— start PROVIDED MATERIAL —

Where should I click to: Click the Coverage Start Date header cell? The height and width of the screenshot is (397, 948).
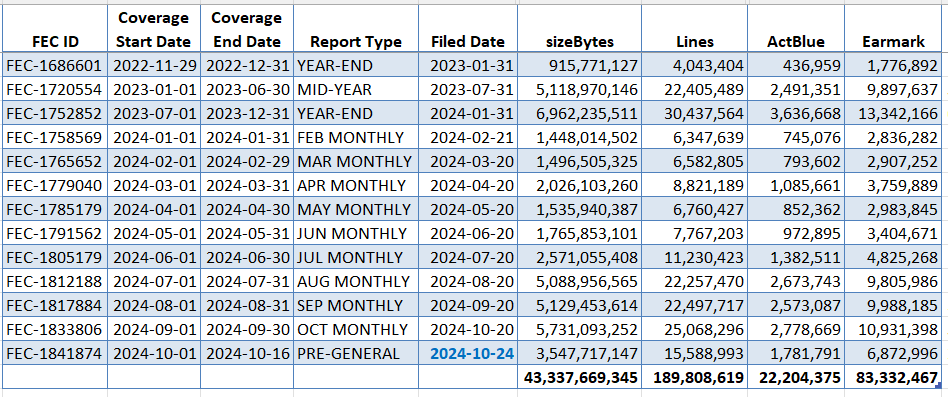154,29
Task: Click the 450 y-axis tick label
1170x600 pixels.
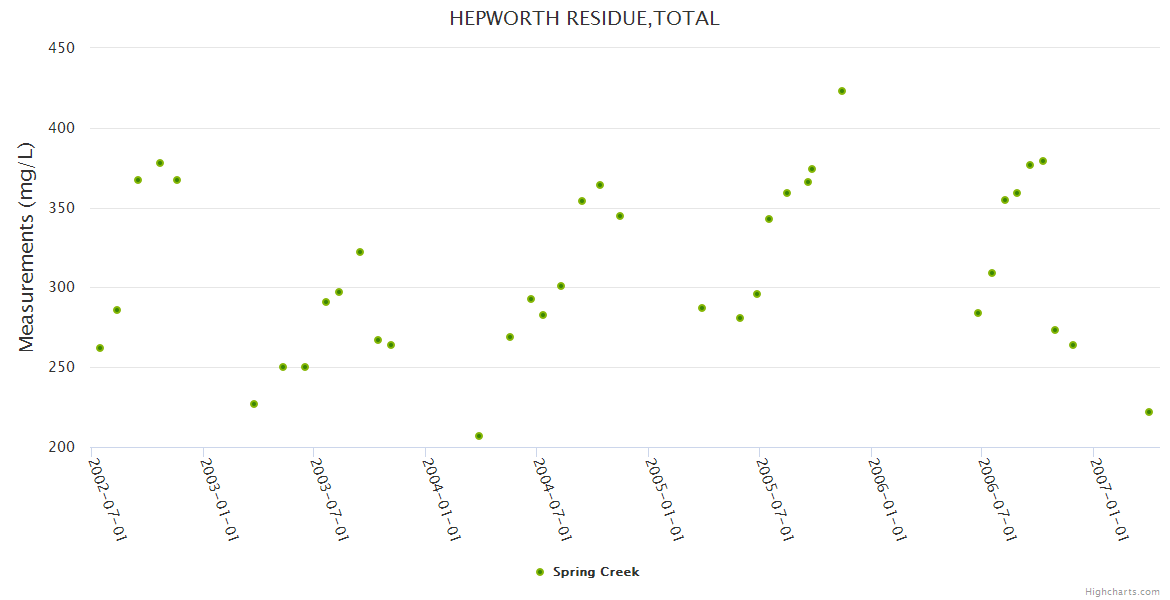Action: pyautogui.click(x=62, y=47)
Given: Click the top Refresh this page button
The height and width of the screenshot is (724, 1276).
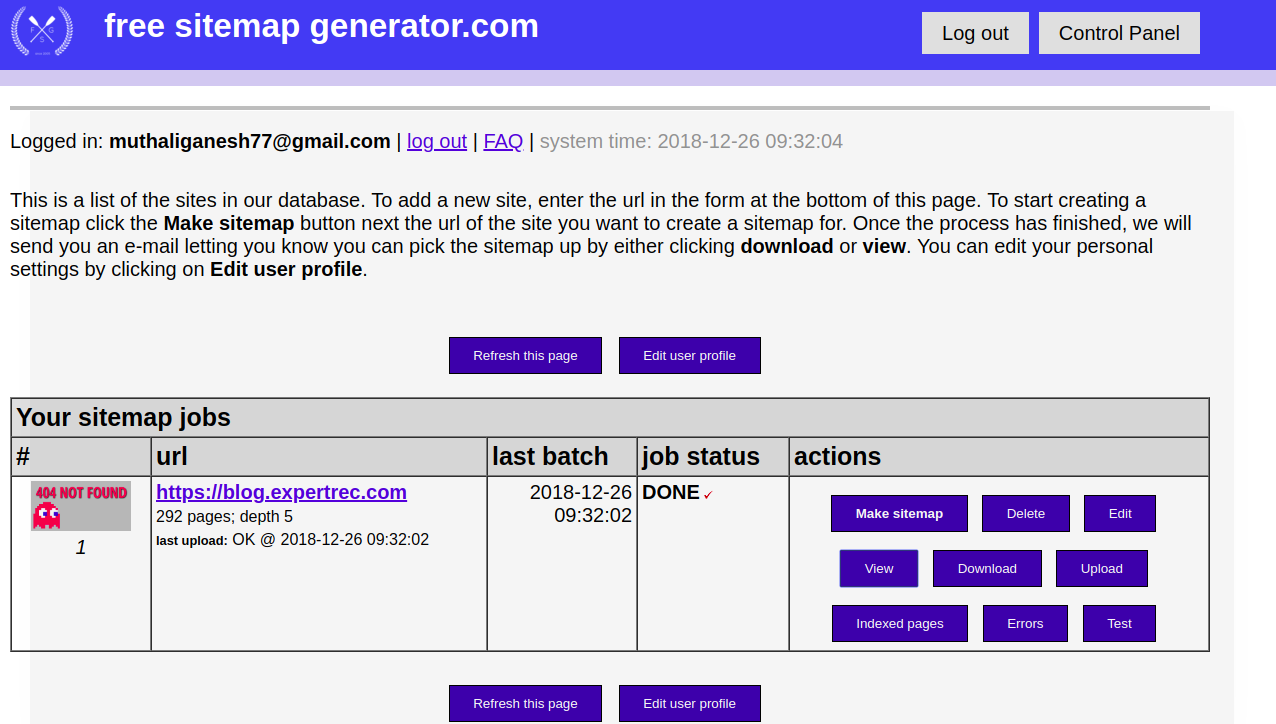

— end PROVIDED MATERIAL —

**EXERCISE TASK:**
Format every line of the rows above as a Markdown table with the columns "Number" and "Line", numbering each line and skipping blank lines. Leave the pictures out.

**EXPECTED OUTPUT:**
| Number | Line |
|---|---|
| 1 | Where should I click to: Click the Coverage Start Date header cell? The height and width of the screenshot is (397, 948). |
| 2 | 154,29 |
| 3 | Task: Click the 450 y-axis tick label |
| 4 | 1170x600 pixels. |
| 5 | Action: pyautogui.click(x=62, y=47) |
| 6 | Given: Click the top Refresh this page button |
| 7 | The height and width of the screenshot is (724, 1276). |